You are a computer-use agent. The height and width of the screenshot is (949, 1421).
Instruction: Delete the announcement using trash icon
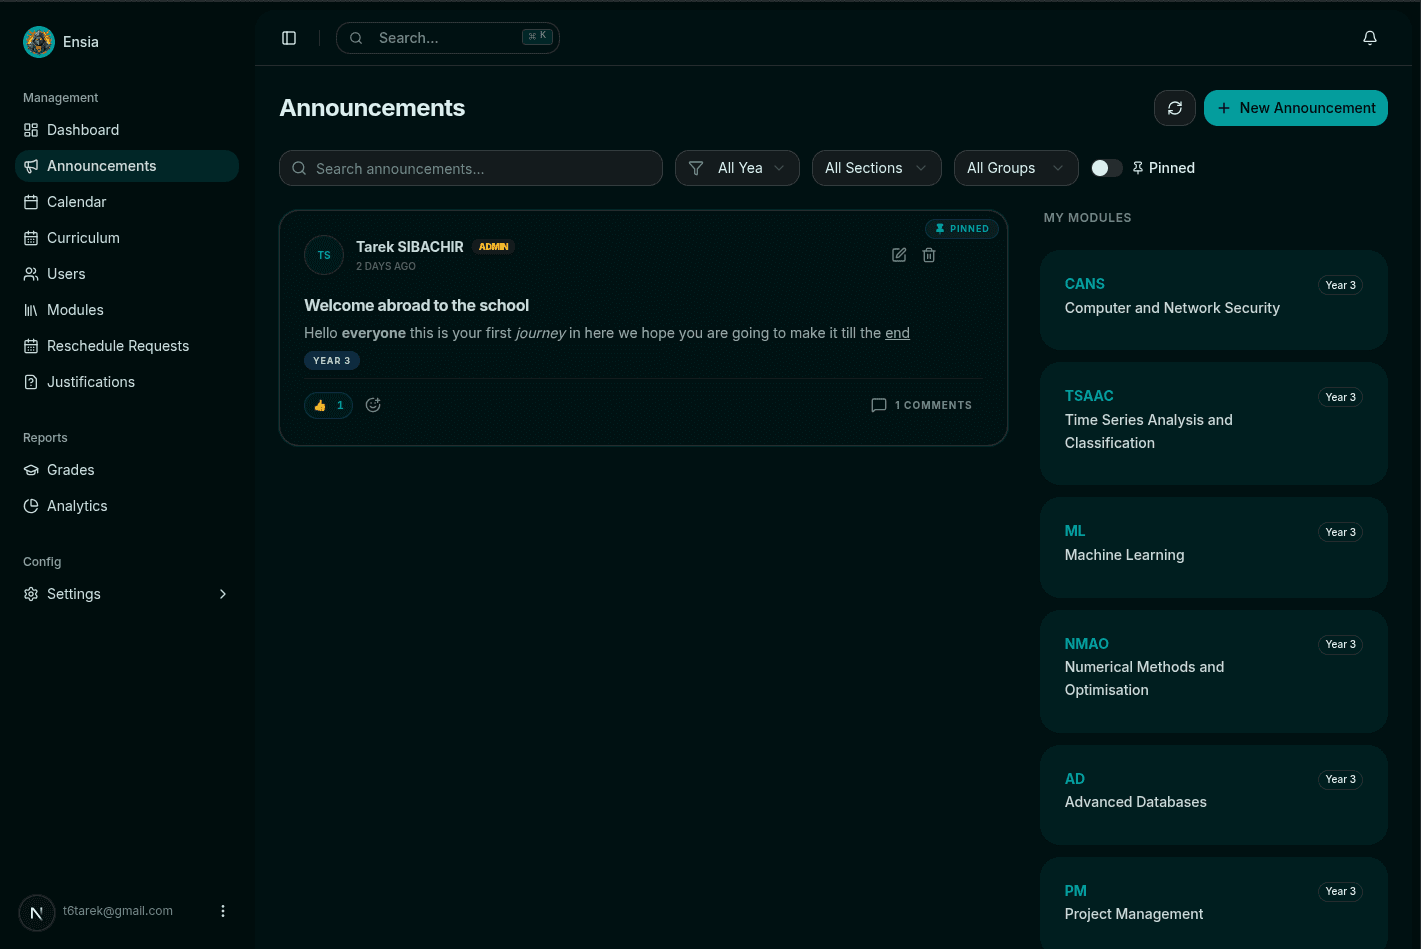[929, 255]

··········

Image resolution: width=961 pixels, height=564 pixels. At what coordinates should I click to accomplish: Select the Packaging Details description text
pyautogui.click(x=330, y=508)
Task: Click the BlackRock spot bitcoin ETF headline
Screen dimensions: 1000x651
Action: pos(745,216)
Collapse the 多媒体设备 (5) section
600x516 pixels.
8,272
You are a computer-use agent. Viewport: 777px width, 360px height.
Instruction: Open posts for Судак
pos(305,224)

··········

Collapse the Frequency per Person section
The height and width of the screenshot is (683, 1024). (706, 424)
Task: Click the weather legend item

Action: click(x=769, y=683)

··········

Rename "Instruction" to "Goal" and write out only the lines between the one holding "Task: Click the BlackRock" and the one holding "pos(305,224)", inclusive, with nothing else changed.

Task: Click the BlackRock spot bitcoin ETF headline
Screen dimensions: 1000x651
Action: pos(745,216)
Collapse the 多媒体设备 (5) section
600x516 pixels.
8,272
You are a computer-use agent. Viewport: 777px width, 360px height.
Goal: Open posts for Судак
pos(305,224)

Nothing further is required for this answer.